Australia is squandering $324 million a year in value through a poor recycling system where even well-meaning households are forced to put glass, paper and plastic in one recycling bin to be picked up in kerbside collections.
A report by accounting firm EY and reported on by the Australian Financial Review found that Australia doesn’t have the infrastructure in place to ensure a proper closed loop recycling system and that household perceptions need a complete overhaul so that materials put in those recycling bins are viewed as a commodity with a market value.
EY partner Terence Jeyaretnam said incentives need to be put in place to make sure households are more diligent, but first there needs to be a consistent approach across all tiers of government so the right infrastructure is provided to allow for a world-class domestic recycling system.
EY estimates that only $4.2 million worth of recyclable materials is currently captured from Australia’s waste from the whopping 2.1 million tonnes of kerbside recycling collected by trucks annually.

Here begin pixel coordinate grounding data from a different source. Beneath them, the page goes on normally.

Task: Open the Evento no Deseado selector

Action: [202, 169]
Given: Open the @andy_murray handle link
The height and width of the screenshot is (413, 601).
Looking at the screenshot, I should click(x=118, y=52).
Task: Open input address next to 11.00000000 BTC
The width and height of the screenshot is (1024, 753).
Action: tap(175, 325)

The report concluded that based on current commodity prices for cardboard, glass and plastic packaging, the nation is missing out on $324 million worth of recyclable materials that could eventually be used in manufacturing and construction if a better system was in place.
The heart of the problem is the system where one dedicated yellow-lid recycling bin is used to put glass, paper, cardboard and plastic in.

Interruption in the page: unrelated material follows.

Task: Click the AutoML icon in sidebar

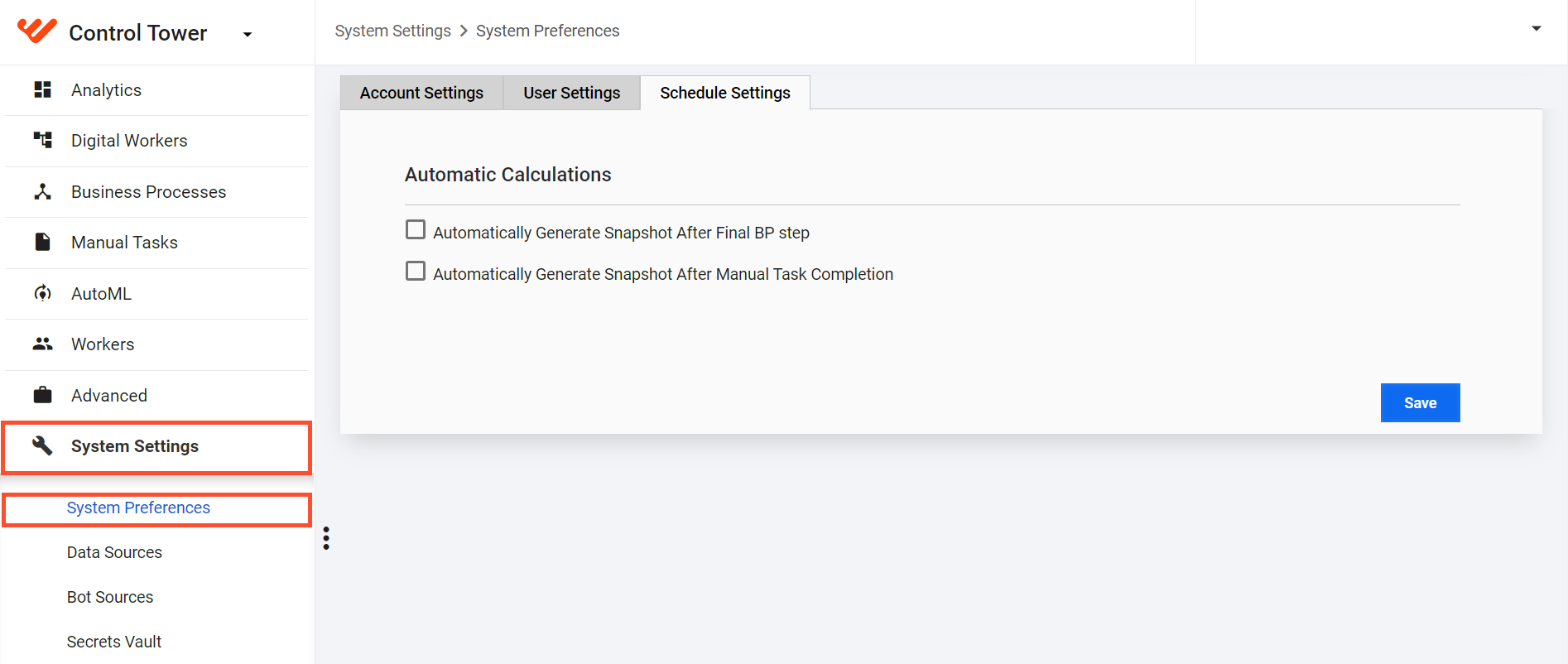Action: coord(42,293)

When the yellow-lid recycling bins are collected by trucks each week, glass often smashed as part of the tipping process into the truck leading to glass dust in paper, which in turn reduced the value of that paper.
Households needed to be re-educated so that what was put into recycling bins was viewed as a tradeable asset with a market value, similar to the way value was put on raw materials such as iron ore in the mining industry.“The recycling approach needs to change so that it incentivises households to recycle properly,” he said.

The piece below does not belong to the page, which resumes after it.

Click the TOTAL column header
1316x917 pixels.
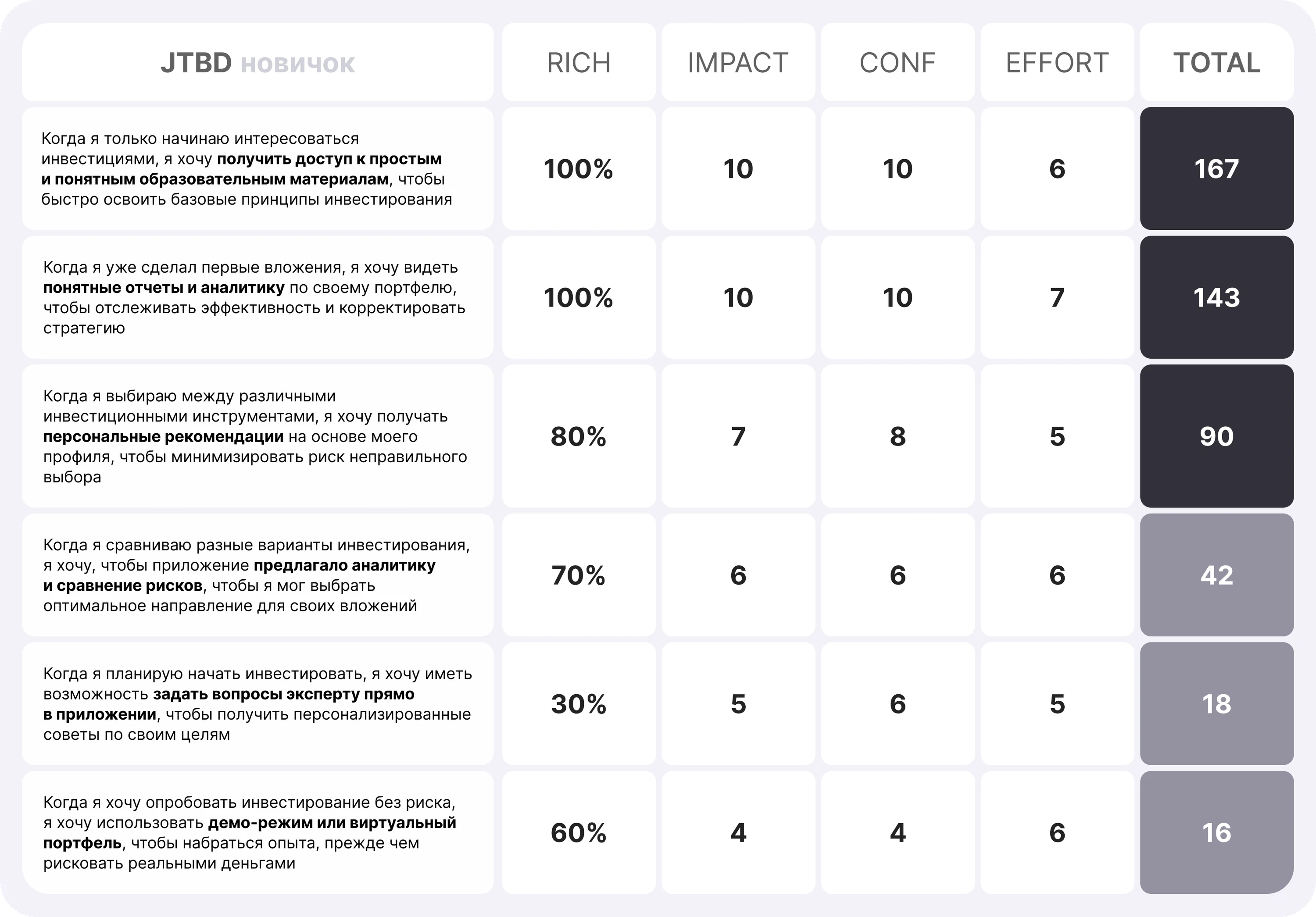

He said proper sorting of materials by households before they go in the recycling bin, better overall education and a different system where there were compartments in bins for the different types of materials, or separate bins for each of glass, plastic and paper, were all options.
The global recycling trade was disrupted early last year by an abrupt decision by Chinese authorities to dramatically toughen restrictions on the level of contamination they would accept in 24 types of recyclable waste from around the world.
Prime Minister Scott Morrison and state premiers at a Council of Australian Governments meeting last month resolved to set up a timetable to ban the export of waste plastic, paper, glass and tyres, and to reduce the amount of wastage going to landfill.